▶ [What the exercise asks] Filter these records by the string "computer", copying each line that holds it.

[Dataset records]
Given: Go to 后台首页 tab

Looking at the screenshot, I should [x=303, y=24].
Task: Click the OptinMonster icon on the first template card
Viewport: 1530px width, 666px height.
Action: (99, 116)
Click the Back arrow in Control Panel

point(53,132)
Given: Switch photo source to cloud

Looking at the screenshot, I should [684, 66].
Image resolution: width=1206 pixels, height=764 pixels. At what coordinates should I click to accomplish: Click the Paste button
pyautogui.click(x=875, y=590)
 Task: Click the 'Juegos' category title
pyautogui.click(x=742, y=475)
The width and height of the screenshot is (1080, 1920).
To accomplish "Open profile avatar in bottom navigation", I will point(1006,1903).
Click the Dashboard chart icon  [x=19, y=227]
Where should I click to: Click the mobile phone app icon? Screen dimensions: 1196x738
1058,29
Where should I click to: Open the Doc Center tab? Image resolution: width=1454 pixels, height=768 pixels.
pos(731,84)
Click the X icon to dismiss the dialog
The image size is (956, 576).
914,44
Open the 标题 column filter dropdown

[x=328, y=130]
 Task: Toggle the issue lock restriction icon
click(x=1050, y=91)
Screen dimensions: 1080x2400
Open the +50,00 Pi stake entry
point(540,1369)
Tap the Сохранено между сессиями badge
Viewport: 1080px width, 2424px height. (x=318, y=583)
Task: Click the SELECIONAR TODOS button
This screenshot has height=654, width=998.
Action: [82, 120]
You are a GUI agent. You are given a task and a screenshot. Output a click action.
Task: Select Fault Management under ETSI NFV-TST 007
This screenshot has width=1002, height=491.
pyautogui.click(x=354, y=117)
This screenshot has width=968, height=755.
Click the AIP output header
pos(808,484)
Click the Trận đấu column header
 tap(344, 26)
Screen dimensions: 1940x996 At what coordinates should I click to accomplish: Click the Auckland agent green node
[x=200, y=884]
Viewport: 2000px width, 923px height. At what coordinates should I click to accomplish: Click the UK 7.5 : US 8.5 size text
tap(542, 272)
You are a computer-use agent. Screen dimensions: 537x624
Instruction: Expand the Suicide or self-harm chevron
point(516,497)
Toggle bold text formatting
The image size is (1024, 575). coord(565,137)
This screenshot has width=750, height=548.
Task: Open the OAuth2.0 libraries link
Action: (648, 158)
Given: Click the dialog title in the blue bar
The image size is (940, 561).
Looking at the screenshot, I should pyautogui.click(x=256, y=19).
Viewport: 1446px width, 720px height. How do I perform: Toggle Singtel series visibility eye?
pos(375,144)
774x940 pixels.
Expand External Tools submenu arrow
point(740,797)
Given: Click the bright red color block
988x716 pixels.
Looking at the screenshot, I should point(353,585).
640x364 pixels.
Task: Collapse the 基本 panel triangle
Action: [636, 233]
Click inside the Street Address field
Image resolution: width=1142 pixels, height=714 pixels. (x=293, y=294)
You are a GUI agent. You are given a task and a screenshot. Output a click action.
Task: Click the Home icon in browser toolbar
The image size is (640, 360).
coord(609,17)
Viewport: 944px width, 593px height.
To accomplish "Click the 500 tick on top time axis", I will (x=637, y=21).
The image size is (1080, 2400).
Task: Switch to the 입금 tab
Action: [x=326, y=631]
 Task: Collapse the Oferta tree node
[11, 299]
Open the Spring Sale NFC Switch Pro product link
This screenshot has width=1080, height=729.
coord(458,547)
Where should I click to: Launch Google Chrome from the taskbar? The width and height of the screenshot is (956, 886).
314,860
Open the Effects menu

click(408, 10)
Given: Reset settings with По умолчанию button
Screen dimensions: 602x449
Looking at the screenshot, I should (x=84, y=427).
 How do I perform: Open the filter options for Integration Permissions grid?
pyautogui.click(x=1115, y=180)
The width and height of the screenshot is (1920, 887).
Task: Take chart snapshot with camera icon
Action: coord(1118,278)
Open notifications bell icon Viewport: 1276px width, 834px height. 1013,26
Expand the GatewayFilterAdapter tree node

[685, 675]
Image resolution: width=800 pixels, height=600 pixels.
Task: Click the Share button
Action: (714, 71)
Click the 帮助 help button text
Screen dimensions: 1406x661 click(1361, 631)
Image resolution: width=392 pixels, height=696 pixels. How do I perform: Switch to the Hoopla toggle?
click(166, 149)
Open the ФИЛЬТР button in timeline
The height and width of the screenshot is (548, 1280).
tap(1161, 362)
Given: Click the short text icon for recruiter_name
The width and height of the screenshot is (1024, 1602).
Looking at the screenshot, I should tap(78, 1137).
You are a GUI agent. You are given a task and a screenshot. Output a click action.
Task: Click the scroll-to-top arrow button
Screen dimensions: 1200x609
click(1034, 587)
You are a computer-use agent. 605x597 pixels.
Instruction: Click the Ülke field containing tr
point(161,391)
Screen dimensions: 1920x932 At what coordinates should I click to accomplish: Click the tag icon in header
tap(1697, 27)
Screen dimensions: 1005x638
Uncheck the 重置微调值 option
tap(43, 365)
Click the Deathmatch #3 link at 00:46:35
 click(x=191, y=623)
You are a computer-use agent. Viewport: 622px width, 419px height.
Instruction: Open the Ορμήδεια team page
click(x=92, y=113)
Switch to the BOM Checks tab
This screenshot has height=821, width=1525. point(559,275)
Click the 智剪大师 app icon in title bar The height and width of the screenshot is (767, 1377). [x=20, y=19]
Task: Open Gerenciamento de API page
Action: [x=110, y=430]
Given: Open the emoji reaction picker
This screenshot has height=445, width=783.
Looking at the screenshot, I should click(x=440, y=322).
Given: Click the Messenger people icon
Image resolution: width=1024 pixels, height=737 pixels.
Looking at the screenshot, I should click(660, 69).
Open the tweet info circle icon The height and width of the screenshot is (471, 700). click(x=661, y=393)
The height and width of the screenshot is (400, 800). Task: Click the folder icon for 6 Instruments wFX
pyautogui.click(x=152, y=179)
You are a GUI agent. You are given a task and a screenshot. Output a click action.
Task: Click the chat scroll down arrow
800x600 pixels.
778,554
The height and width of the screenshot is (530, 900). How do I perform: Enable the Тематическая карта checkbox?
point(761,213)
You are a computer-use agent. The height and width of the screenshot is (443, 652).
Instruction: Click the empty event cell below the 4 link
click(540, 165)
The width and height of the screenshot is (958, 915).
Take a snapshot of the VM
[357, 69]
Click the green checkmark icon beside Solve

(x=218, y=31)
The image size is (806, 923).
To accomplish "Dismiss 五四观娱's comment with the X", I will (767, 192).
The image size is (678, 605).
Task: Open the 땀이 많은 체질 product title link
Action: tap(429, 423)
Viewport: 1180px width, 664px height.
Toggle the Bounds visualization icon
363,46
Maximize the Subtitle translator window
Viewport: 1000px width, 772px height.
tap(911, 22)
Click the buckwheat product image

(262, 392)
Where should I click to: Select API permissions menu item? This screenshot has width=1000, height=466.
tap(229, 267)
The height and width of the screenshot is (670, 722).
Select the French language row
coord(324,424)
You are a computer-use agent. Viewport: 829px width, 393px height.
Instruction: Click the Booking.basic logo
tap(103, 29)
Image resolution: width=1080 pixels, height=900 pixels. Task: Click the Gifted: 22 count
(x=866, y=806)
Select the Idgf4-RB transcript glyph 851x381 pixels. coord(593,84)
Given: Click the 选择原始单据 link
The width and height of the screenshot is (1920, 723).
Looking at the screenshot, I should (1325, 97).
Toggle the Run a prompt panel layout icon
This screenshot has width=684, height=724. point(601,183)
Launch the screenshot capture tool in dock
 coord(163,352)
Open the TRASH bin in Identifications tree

▶ [Answer to this problem]
You are a computer-use agent. Screen dimensions: 537x624
You are a computer-use agent. 605x597 pixels.
You are a computer-use agent. Viewport: 622px width, 419px height.
You are a computer-use agent. The height and width of the screenshot is (443, 652).
You are a computer-use agent. Viewport: 829px width, 393px height.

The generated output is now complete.